Germany goalkeeper Robert Enke’s tragic suicide has changed little in “brutal” professional soccer, a leading sports philosophy professor said, ahead of the anniversary of his death tomorrow.
Enke had been set to travel to South Africa with the German national side to play in June’s World Cup, but he committed suicide on Nov. 10 last year by throwing himself under a train.
His widow Teresa held a press conference less than 24 hours after her husband’s death to explain he had been suffering from bouts of depression since 2003.
Germany coach Joachim Loew and Theo Zwanziger, the president of the German Football Federation plan to lay a wreath on Enke’s grave tomorrow.
Fans are also planning a memorial march the same day from the city center to the Hanover 96 stadium to pay their respects.
However, Gunter Gebauer, a former athlete and philosopher at Berlin’s Free University, says there is still little sympathy for athletes suffering from depression.
“Things have changed surprisingly little,” Gebauer told German daily Bild.
“First, there was a big shock after his death and the feeling that we must do more to protect at-risk athletes but professional football is as brutal as ever. More victims will suffer before anything changes,” he said.
Gebauer says sports stars are disgarded far too easily in modern society.
He highlighted the example of Germany captain Michael Ballack, who missed the World Cup with an injury and has now lost his place in the national side.
“When Michael Ballack was ruled out of the World Cup, first there was sheer dread but once Germany started being successful without him, his own team-mates seemed glad he was gone and he has now been stamped as a out-of-date model,” he said.

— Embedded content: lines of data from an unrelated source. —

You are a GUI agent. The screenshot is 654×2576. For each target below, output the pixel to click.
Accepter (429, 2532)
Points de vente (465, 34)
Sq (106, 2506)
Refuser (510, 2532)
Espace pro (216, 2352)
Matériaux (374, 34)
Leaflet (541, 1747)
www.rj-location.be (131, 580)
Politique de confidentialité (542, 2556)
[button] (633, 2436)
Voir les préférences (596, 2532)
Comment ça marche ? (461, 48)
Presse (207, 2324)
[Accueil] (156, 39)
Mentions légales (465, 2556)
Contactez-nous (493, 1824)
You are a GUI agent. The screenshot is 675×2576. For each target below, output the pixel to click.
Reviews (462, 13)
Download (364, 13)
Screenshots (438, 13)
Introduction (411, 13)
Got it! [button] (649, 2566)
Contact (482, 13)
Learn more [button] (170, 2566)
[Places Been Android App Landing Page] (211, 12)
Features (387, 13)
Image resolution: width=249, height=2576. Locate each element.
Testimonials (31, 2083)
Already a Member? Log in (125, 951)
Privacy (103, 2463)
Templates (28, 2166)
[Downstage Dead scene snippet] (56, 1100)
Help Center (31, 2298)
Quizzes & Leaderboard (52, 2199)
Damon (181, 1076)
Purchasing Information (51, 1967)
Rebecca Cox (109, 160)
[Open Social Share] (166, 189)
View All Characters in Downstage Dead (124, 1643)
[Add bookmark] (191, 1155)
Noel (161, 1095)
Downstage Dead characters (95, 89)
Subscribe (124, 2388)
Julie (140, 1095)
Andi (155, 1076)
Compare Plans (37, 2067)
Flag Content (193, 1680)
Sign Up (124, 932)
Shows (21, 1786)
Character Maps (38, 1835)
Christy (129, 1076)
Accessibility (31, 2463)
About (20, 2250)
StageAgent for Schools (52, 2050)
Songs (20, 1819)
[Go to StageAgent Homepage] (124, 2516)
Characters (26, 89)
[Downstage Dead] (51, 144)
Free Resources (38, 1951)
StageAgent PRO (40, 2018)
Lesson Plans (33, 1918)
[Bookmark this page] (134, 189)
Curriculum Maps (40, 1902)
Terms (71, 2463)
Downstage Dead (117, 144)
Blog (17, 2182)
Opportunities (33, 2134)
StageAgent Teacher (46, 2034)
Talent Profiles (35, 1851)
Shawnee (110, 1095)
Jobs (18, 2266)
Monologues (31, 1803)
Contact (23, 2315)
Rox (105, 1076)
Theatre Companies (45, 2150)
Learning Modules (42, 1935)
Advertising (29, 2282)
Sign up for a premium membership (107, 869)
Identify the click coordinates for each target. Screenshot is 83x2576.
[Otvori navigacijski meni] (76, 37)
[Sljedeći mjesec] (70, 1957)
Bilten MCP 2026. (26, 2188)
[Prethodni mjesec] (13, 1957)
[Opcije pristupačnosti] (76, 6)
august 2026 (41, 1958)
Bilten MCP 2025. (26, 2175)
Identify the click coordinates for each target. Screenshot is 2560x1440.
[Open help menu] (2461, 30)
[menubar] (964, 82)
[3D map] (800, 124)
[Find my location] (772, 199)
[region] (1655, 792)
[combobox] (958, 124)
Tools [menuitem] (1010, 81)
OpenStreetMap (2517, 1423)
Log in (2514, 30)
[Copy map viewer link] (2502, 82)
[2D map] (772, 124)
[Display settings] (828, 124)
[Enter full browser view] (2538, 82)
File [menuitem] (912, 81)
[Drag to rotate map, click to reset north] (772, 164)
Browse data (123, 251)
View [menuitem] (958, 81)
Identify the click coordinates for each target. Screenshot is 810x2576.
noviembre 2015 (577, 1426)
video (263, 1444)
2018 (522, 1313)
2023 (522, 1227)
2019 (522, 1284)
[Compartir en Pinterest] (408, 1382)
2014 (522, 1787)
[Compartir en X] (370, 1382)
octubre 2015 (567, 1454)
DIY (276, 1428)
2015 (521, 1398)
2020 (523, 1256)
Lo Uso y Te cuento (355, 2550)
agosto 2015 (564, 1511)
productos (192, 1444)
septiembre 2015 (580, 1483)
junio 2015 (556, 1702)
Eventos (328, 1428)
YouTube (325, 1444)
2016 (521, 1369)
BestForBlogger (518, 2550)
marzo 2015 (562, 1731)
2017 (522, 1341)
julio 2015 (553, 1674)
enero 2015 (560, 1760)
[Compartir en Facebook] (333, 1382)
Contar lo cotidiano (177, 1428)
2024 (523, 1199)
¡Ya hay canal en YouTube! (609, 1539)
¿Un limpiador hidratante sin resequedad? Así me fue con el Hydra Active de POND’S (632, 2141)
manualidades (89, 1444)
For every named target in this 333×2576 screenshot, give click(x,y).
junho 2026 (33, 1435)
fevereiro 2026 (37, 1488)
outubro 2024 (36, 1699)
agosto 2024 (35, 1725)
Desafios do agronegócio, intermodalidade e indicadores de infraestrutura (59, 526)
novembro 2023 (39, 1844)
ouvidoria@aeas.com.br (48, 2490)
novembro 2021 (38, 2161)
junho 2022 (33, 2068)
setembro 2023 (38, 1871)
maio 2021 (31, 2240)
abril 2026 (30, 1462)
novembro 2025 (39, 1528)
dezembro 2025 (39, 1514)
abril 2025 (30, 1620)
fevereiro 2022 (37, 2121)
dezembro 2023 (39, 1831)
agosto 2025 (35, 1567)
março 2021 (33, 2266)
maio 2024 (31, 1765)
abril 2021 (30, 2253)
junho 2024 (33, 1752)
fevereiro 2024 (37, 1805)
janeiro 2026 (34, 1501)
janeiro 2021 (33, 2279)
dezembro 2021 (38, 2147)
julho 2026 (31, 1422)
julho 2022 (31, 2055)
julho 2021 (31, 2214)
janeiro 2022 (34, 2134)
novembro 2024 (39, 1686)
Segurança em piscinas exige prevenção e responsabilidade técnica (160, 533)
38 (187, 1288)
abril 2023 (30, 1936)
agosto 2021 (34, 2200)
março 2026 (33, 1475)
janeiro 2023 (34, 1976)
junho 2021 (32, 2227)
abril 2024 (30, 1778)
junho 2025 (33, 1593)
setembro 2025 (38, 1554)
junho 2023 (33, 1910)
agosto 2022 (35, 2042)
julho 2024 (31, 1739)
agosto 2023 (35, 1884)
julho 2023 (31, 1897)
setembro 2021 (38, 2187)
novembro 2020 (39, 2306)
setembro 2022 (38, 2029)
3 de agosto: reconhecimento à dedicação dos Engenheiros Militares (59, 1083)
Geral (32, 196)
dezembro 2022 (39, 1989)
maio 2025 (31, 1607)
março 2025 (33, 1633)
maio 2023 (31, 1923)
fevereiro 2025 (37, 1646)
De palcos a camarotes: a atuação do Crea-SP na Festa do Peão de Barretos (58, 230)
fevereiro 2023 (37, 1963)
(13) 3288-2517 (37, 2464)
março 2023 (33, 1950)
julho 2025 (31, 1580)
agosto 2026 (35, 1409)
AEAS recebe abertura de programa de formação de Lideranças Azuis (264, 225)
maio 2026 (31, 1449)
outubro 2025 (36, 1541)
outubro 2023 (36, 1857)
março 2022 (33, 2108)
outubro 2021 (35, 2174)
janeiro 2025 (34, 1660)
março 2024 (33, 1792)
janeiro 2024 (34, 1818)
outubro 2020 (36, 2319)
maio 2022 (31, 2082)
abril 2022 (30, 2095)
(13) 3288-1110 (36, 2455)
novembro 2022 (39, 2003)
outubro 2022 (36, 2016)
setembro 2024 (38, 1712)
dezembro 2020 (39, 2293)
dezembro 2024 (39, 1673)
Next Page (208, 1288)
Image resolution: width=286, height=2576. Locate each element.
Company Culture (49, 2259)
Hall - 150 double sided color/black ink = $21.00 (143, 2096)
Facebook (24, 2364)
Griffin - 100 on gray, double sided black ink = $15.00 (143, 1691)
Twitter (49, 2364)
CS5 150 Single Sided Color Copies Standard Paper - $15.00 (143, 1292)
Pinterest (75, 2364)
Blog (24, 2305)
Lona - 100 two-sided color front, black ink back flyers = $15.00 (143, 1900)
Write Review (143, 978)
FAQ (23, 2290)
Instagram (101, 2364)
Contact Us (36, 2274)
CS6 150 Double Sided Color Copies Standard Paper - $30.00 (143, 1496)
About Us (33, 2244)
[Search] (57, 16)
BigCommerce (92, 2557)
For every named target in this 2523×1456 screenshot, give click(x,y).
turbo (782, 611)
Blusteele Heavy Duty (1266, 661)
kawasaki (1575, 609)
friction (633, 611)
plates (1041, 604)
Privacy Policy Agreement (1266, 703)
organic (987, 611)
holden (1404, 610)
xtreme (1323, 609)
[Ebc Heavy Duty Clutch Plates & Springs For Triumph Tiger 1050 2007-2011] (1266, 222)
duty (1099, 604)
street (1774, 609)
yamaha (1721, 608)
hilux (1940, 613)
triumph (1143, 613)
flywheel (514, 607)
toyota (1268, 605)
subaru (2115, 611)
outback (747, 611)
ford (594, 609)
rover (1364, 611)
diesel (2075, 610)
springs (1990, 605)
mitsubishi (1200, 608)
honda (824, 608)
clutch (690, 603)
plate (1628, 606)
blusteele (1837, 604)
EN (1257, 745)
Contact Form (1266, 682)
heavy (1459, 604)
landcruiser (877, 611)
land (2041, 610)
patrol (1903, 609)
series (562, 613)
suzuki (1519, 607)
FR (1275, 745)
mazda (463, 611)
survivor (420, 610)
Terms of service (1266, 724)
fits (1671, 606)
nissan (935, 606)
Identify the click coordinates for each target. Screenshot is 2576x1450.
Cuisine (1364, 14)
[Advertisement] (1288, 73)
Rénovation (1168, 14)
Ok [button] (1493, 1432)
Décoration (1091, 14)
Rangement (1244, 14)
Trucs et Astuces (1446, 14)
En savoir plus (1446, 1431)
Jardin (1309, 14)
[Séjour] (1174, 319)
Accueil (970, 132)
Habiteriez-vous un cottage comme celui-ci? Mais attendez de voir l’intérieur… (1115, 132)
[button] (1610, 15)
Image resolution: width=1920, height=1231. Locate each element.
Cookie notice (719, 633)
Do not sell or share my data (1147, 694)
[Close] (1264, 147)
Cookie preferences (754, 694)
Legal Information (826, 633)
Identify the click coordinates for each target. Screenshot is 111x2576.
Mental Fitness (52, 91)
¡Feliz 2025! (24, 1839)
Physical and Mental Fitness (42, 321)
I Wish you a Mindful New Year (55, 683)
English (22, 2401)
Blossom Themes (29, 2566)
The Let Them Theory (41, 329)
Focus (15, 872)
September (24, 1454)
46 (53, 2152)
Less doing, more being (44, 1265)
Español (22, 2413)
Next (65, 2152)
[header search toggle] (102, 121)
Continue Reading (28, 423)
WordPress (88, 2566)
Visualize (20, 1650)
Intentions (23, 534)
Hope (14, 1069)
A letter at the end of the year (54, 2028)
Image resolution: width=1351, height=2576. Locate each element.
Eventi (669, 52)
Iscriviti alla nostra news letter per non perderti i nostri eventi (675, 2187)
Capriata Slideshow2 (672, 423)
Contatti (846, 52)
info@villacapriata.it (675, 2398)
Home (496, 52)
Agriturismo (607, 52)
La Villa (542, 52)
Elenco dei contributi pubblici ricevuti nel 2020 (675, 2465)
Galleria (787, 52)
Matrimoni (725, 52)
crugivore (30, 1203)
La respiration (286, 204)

And Gebauer said any sportsman who admitted they have a weakness or, like Enke, suffer from depression, would be finished in such a cut-throat environment.
“What would happen if a football player reveals his weakness? He would be finished. In this merciless business, it’s all about the newest talent and how they portray themselves,” he said.
Just last weekend, it was revealed German speed-skater Claudia Pechstein admitted planning to take her own life after she was banned for two years last year. The International Skating Union banned her after the five-time Olympic champion was found to have had irregular levels of young red cells in her blood.
In the wake of her ban, she admitted planning her own suicide, along with her husband, but her agent managed to talk her out of it.
After his death, the Robert Enke Foundation was set up to help those suffering from depression.
Gebauer says Enke’s suicide highlighted the symptoms of the mental illness and meant other sufferers can get the help they need.
“A former world-class athlete recently said in an interview that he was saved because his family heard about Enke and saw similar symptoms in him,” Gebauer said. “So Robert Enke did not die completely in vain.”